YOUR INSTRUCTIONS: Turn the listing below into a JSON list of strings, one string per line, leaving out blank lines.

begin

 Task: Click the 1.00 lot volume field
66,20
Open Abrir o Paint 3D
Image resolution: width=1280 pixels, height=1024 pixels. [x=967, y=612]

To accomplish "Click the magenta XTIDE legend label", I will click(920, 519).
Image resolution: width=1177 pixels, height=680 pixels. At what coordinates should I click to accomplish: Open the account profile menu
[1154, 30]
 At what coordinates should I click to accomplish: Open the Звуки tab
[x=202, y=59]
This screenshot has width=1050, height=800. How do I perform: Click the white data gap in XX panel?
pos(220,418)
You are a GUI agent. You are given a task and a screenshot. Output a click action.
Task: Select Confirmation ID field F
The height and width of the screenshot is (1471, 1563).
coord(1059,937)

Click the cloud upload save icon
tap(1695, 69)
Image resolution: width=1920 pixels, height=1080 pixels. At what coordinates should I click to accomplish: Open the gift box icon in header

end

ANSWER BELOW:
[
  " Task: Click the 1.00 lot volume field",
  "66,20",
  "Open Abrir o Paint 3D",
  "Image resolution: width=1280 pixels, height=1024 pixels. [x=967, y=612]",
  "To accomplish \"Click the magenta XTIDE legend label\", I will click(920, 519).",
  "Image resolution: width=1177 pixels, height=680 pixels. At what coordinates should I click to accomplish: Open the account profile menu",
  "[1154, 30]",
  " At what coordinates should I click to accomplish: Open the Звуки tab",
  "[x=202, y=59]",
  "This screenshot has width=1050, height=800. How do I perform: Click the white data gap in XX panel?",
  "pos(220,418)",
  "You are a GUI agent. You are given a task and a screenshot. Output a click action.",
  "Task: Select Confirmation ID field F",
  "The height and width of the screenshot is (1471, 1563).",
  "coord(1059,937)",
  "Click the cloud upload save icon",
  "tap(1695, 69)",
  "Image resolution: width=1920 pixels, height=1080 pixels. At what coordinates should I click to accomplish: Open the gift box icon in header"
]